Manacles, morons, money-making and morality

Internet here is about as good as Alex Salmond's policies, so if you're looking for BMA stuff check  my twitter (@charliebelllive), which will have up to the minute updates on conference. I am currently in a bar with Hamish Meldrum, Chairman of the BMA Council... so here is a blog on current affairs that I wrote on the plane...

One thing which can’t go unnoticed is the absolutely unbelievable change to the prison system in the UK. No longer are we guaranteed that the hand of justice will be fair, even and community-based – no, instead we are diving head first (well, North first, needless to say) into a world of privatised prisons.
It doesn’t sound too outrageous to start with: especially in this time of cost-cutting, moving some public services out to the private sector is the ‘austerity compassionate conservatism’ that we’re being asked to support, or at least understand. However, is this not just a step too far? Take HMP Doncaster, for example – close to home for me, and indeed for the Labour leader Ed Miliband. The idea propounded by Ken Clarke QC, is that this will be a results based prison! And how will this be measured – simply, he suggests: the fewer repeat offenders, the more cash.
Maybe I’m over-complicating things, but I thought there were a few very simple concepts that British justice ran on: innocent until proven guilty, and all equal under the law. Well the first isn’t being challenged here (although it might well be under potential new rules governing child sex offence cases), but the second seems to be.

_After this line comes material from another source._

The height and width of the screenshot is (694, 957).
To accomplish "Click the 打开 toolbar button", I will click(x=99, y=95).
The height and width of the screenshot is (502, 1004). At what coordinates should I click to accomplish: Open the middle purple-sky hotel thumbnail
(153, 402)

There is just such an incredible level of stupidity involved in the new plans. Once again, much like in the fee issue, money talks, sense is put to bed, and the philosophical – ideological indeed – reasoning behind the changes is totally ignored. Clarke, a natural liberal, surely cannot be very happy with the changes – and Labour, used to being seen as too ‘soft on crime’, will be unwilling to make too much noise: but they should. Another Blair (or actually Brown) phrase comes to mind – tough on crime, tough on the causes of crime. The latter, in particular, is philosophical – and something the government doesn’t seem to be considering in their ‘targets’ for prisons (indeed, I thought this was the government with new politics, moving away from the target culture…).

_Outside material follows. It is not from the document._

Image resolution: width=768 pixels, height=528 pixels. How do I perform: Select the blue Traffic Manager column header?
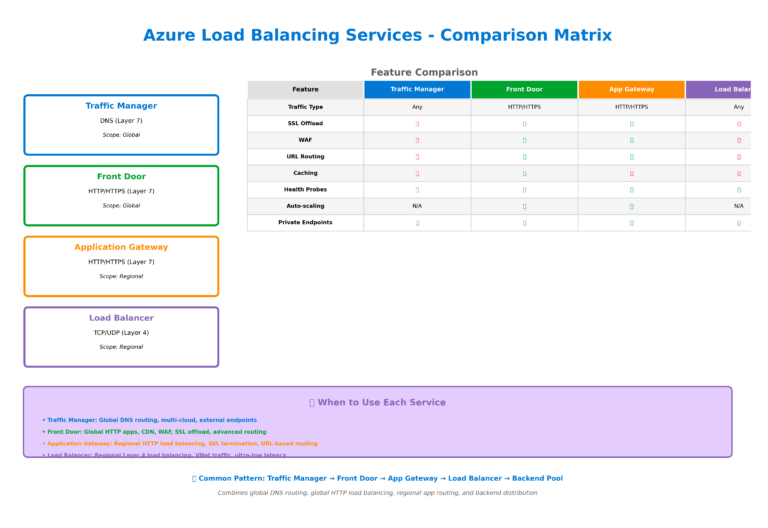417,90
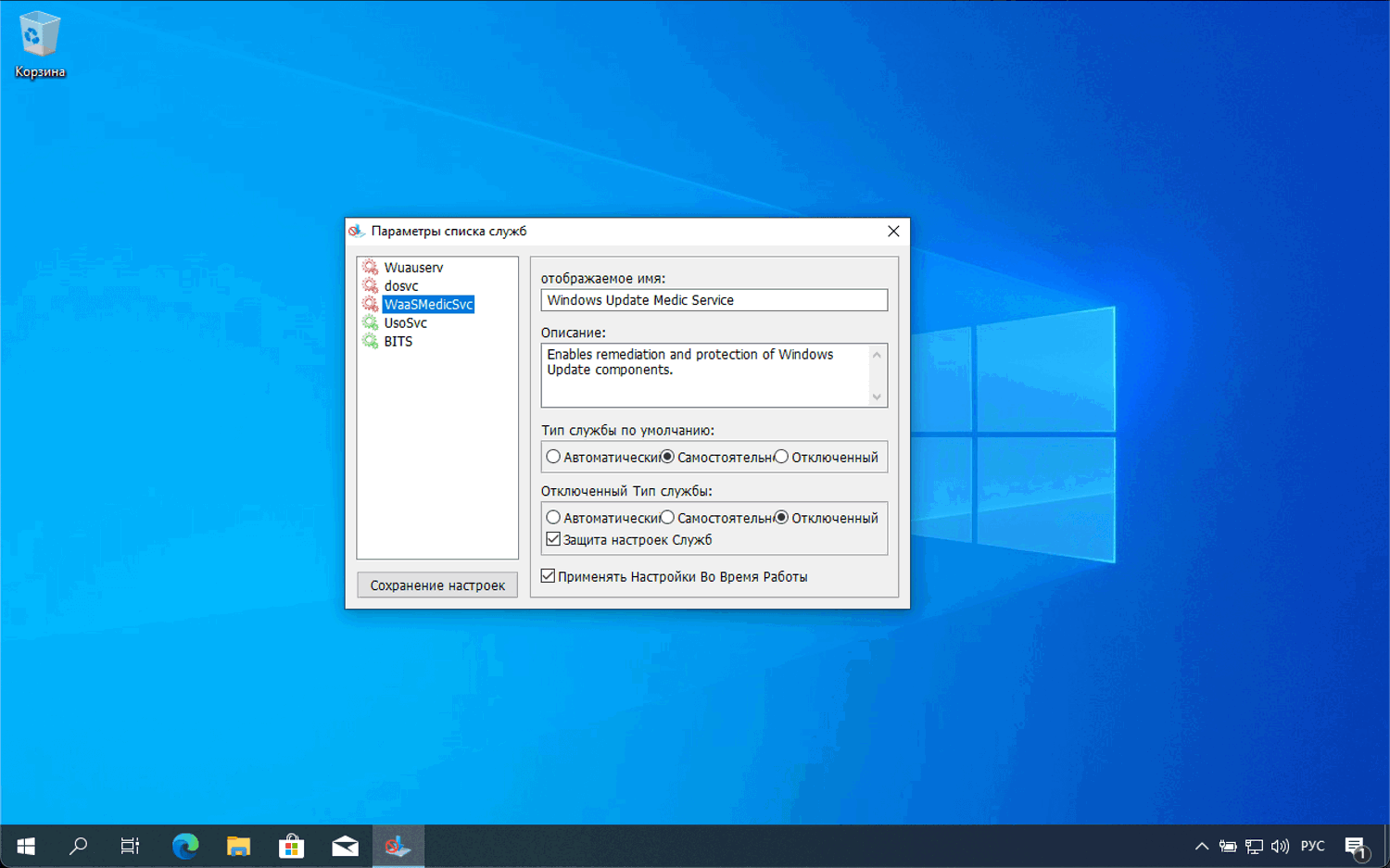Click the BITS service gear icon
The height and width of the screenshot is (868, 1390).
click(371, 342)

Let’s take the money for a second. How much is this saving – according to Mr Clarke, £265 million, over the lifetime of the contracts. Is it worth it? The current government mantra that cuts need to be deep, fast and now is already being somewhat eroded by their spending serious amounts on Ireland’s bailout, Libya and the World Cup bid. I’m not suggesting these are not worthy causes (maybe more on that anon), but the fact is, if there really is NO money, and the cuts were absolutely necessary to keep us on an even keel in May 2010, how much more now needs to be cut after those ventures? Nothing? If so, then something is awry. But anyway, is the relatively small saving worth it?

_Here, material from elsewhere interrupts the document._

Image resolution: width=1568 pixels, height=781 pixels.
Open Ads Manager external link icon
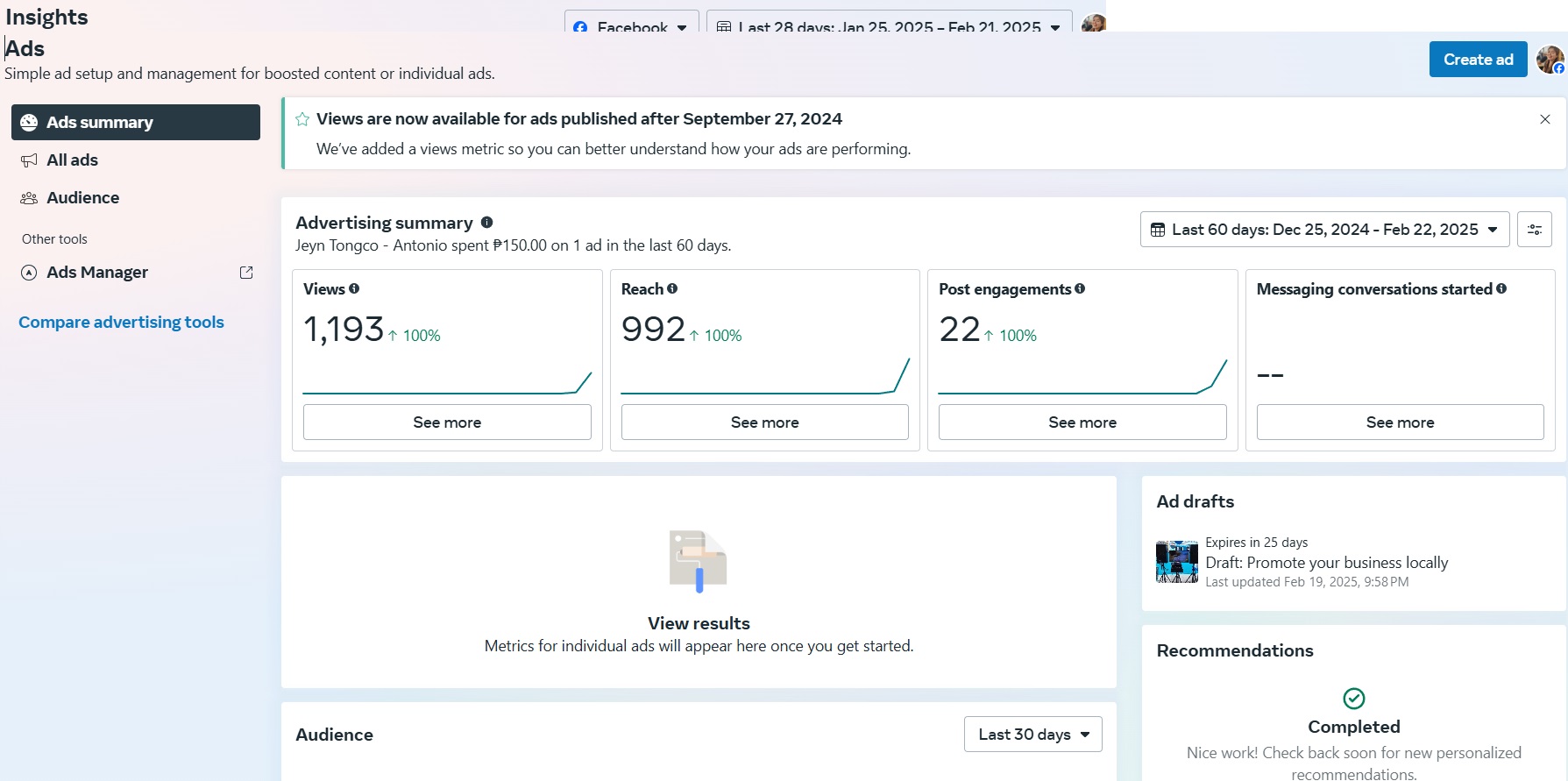pos(246,273)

I would say absolutely not. What this means is that there is likely to be a disparity in provision at different prisons – look at the arguments over NHS contract outsourcing: are we looking for quality, or price? Surely the latter is important – even if it’s dressed up as ‘value-for-money’ – and if the former suffers, then we’re in trouble. The government’s answer – challenge private prison companies on their re-offending statistics, as though that’s an accurate way to determine quality.
The whole issue is another mess for the coalition – or the government, as I was reminded it is yesterday. Unless we can tackle the causes of crime, which will arguably be exacerbated with some of the badly-targeted cuts taking place, harping on about results from private prison companies is extraordinary. It’s an odd country where taxpayers are willing for companies to make profit, and shareholders to make money from prisons. I’m not one for public ownership of all utilities – thank goodness clause 4 was removed – but I am fully in support of public ownership of the things which are the cornerstone of our democracy.
It’s like the student fees issue – the questions which need to be asked aren’t being asked. ‘Prison works’ said Michael Howard. Does it? Do we have too many people in prison? Are community orders effective? What is prison for – punishment, preventing public danger, reformation? If the latter, why the low levels of education in prison? Why is there such a high level of crime in our inner cities? Why are so many petty criminals so poorly educated – and once again, cutting education budgets is inherently stupid! Why is there a huge increase in the level of antisocial behaviour? Look at knife and gun crime. Let’s get the causes of crime and effective methods to prevent offending first, and worry about cash once there is actually a plan.